While a report released Sept. 13 shows falling interest in attending graduate business school, more international students are pursuing M.B.A.s in the United States this year than last.
For the 2011-2012 school year, about two thirds of U.S. graduate business programs reported receiving fewer full-time M.B.A. applicants to their two year programs, according to the Graduate Management Admission Council's 2011 Application Trends Survey. But about 45 percent of those applicants were international students, up from 39 percent last year.
[Read more about findings in the GMAC 2011 report.]
In April, a separate study by the Council of Graduate Schools found that 4 percent more international applicants applied to business school in 2011 than in 2010.
[See which MBA programs received the most applications.]

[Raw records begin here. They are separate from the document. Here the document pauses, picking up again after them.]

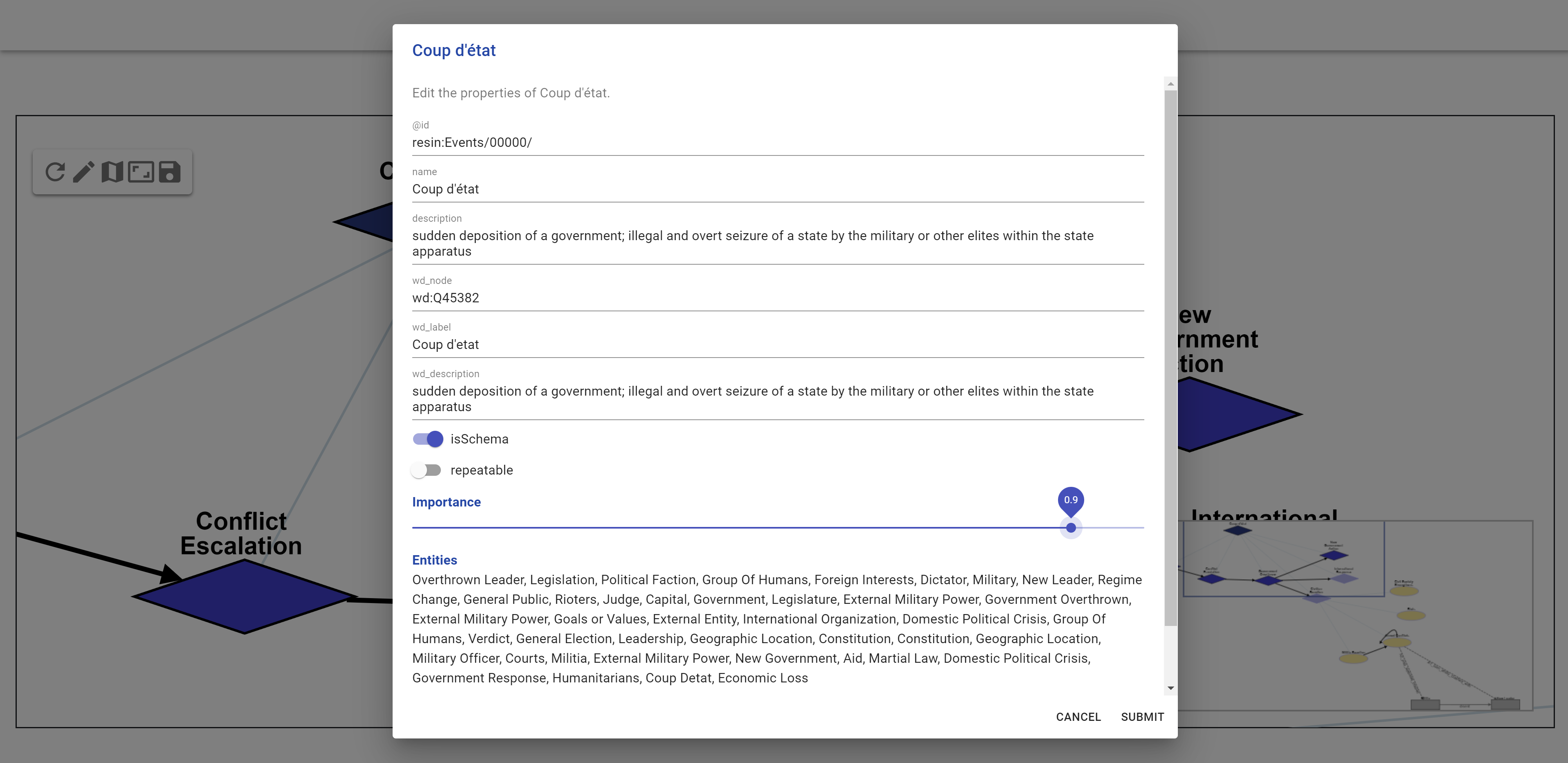
Task: Click the refresh graph icon
Action: coord(55,172)
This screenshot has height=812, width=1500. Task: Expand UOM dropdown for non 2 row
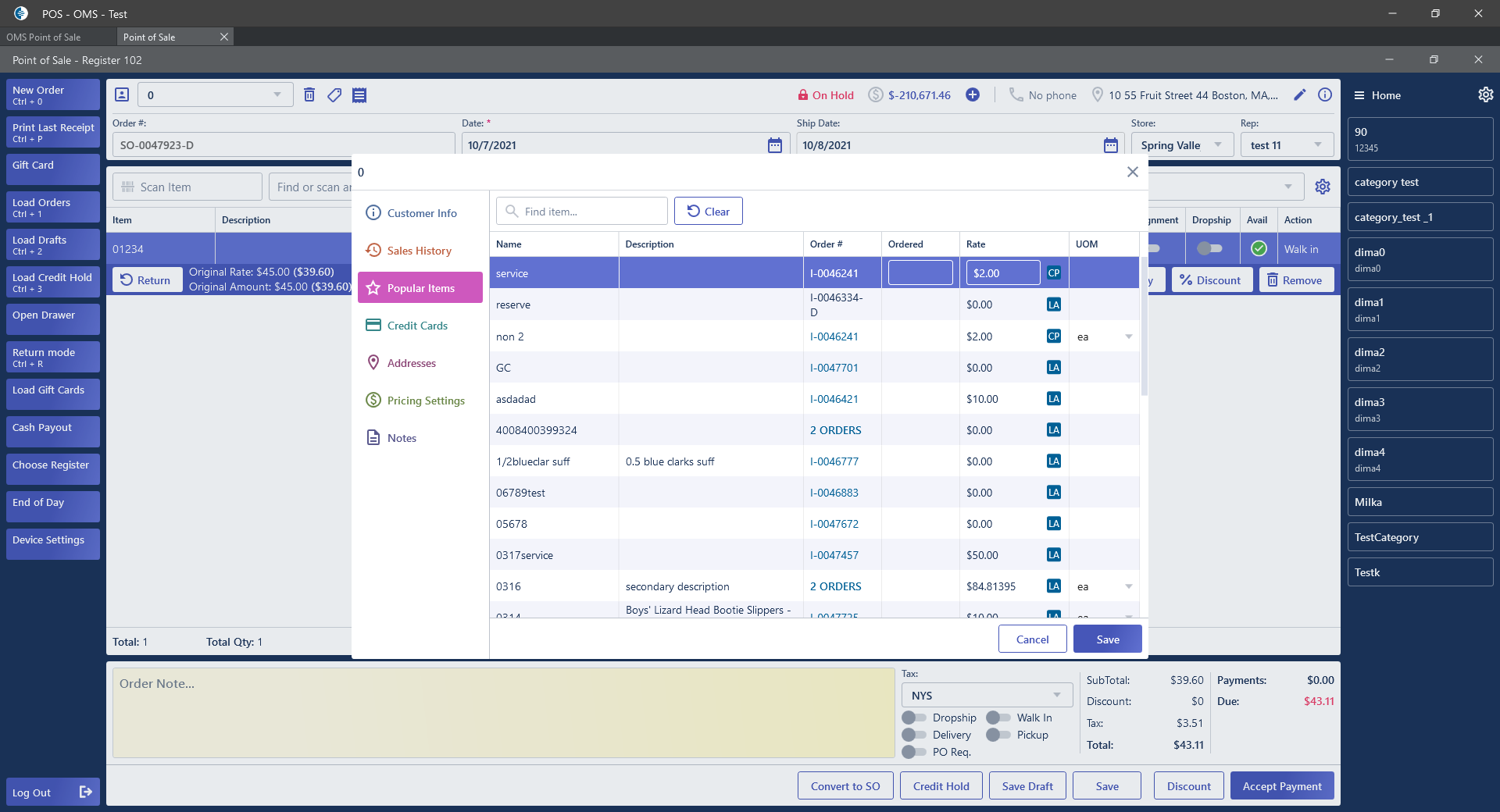[1128, 337]
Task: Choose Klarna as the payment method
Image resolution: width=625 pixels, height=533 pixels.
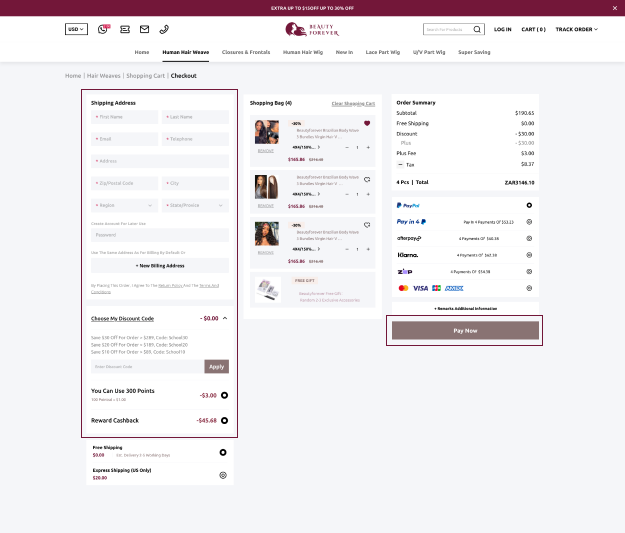Action: coord(529,255)
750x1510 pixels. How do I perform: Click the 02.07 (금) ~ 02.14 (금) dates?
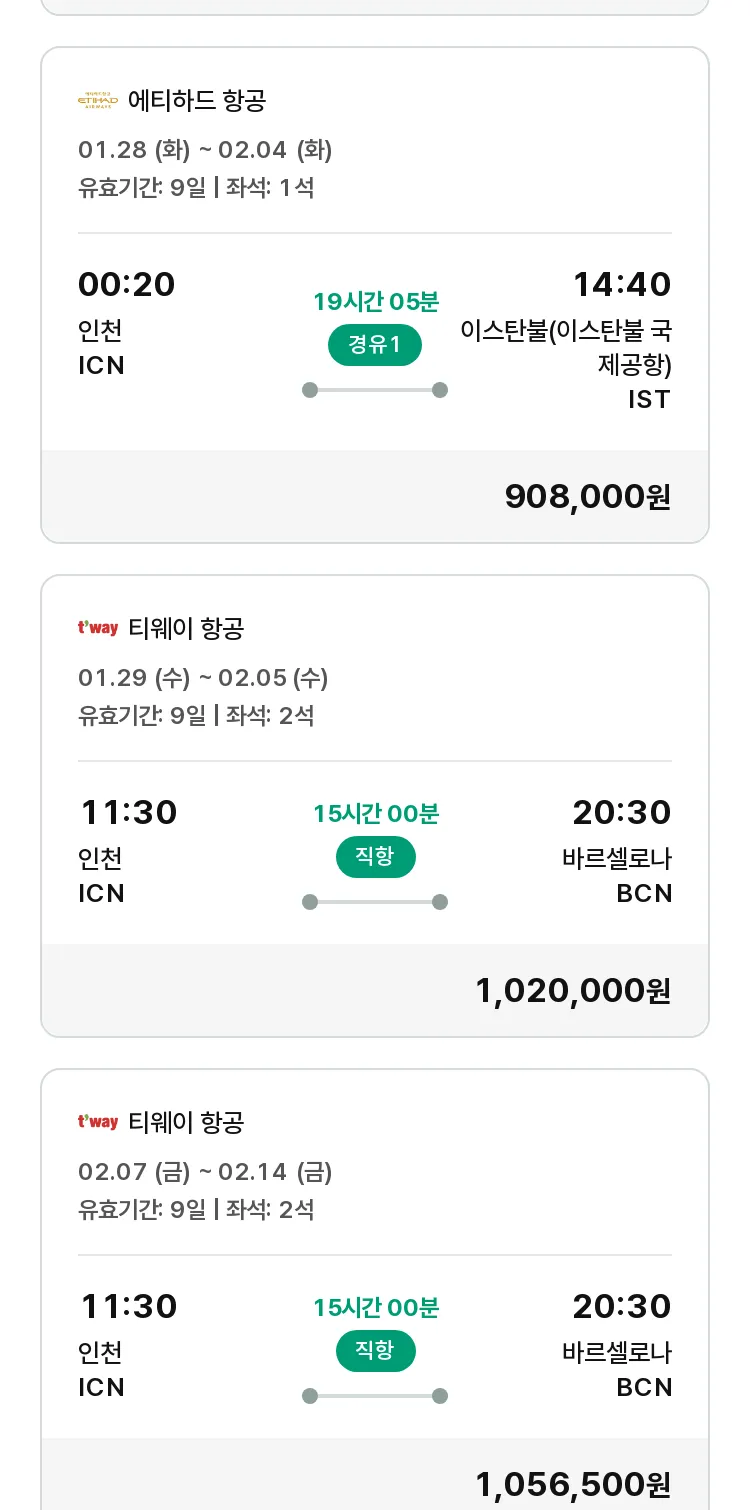click(205, 1172)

Applying to business school, a detailed process that incorporates proven testing skills and a solid track record, is tough enough for most American students. The complicated process can seem even more exacerbated for international applicants who are trying to complete the task from overseas.
[Understand terms with the U.S. News Higher Education Glossary.]
"The most common question is simply, 'What do I have to do?'" says Huijia Phua, a Yale University graduate student from Singapore who cofounded UNIcq, an international peer resource network for prospective Ivy League applicants. "For graduate students coming from other countries, they might not have a guidance counselor. They're literally doing this on their own."
The application process will vary by school, so it's always best to check with the admissions office of the school you're interested in before you apply. Still, there are a few universal notes international students who hope to study business in the United States should keep in mind:
1. Prioritize your testing weaknesses. For Jeff Liu, the GMAT and TOEFL exams posed challenges he had never faced in China, where he was educated.
"We think in a different system," Liu explains. "I practiced a lot to try to get used to the American way to take a test."
Make sure to allocate enough study time to master the GMAT. (This study timeline might help.) Put yourself in time sensitive situations, recommends Wilson Chan, cofounder of UNIcq, and take each practice test as seriously as you would the real exam.
If you're really struggling, consider a new alternative: the GRE, the U.S. screening exam used for most other graduate degree programs.
More than half of all business schools now accept GRE scores as an alternative, according to a recent study by Kaplan Test Prep. It's a shorter exam that more heavily tests vocabulary than logic—though this could pose a different challenge to non-native English speakers.
[Read more about the differences between the GRE and the GMAT.]
Like the GMAT, the GRE may require a lot of practice.
"Prepare way in advance, and do it every day consistently," recommends UNIcq's Phua, who, after much practice, scored a 790 out of 800 on her verbal GREs. "You can't just say, 'I'm going to take the GRE tomorrow.'"
Keep in mind that, depending on English proficiency, applicants may also be required to take the TOEFL examination.
2. Seek out peer resources. Though the increasing number of graduate students may seem daunting, international M.B.A. applicants can take comfort in the fact that most likely there have been foreign students who have already forged paths at the prospective school and who may be able to offer support. Connecting with them, however, can be challenging.
"One key issue that many students face is finding a credible person, preferably someone who's international and has been through the same process that can share his or her experiences," says Unicq's Phua. "It's difficult to find, because you go on forums; you try to stalk people on Facebook; and it's a tough process."
Such was the impetus for UNIcq, which Phua founded with partner Chan in June. The organization aims to provide support to prospective international students who hope to attain any level of education in the United States Currently, the network provides guidance for applicants to Cornell University, Yale University, Massachusetts Institute of Technology, Stanford University, the University of California—Berkeley, and the University of Pennsylania, though it hopes to expand its base of mentors.
Informal counselors guide students through broad, initial questions ("How do I reach my dream school?") and offer more detailed tips as the application process progresses. (Learn meditiation before taking a standardized test, Phua suggests.) They also provide counseling for common pitfalls for international applicants, such as a tendency to be too humble in personal essays, as Asian students are typically trained, rather than writing proudly and effectively about individual achievements to U.S. admissions counselors.
"There are many difficulties around this journey," Phua says. "We really want to reach out to international students so that they don't have to go through the same pains and troubles that we did."
3. Cover all your bases. A business school application isn't the only paperwork required to come to the United States At the University of Dayton School of Business Administration, counselors are now helping direct international applicants through the visa application process as well. Securing a visa is a crucial part of the process that ensures international students can arrive on campus, says the school's executive director of enrollment strategies, Molly Wilson.
"The visa can be one barrier for [an accepted student]," Wilson says. "They like us; we like them, but there's another outside entity that actually plays a role in whether or not they can actually come."
This type of practical guidance is increasingly common, she adds, as more schools seek to attract international applicants. That's now a concerted effort at the University of Dayton, where international student enrollment in the M.B.A. program has increased 72 percent since 2005.
"We all grow up in our own little bubble," Wilson says. "[International students] provide us with a much broader sense of understanding about people, about cultures, and about attitudes. It really makes the entire university campus more well-rounded and globally minded."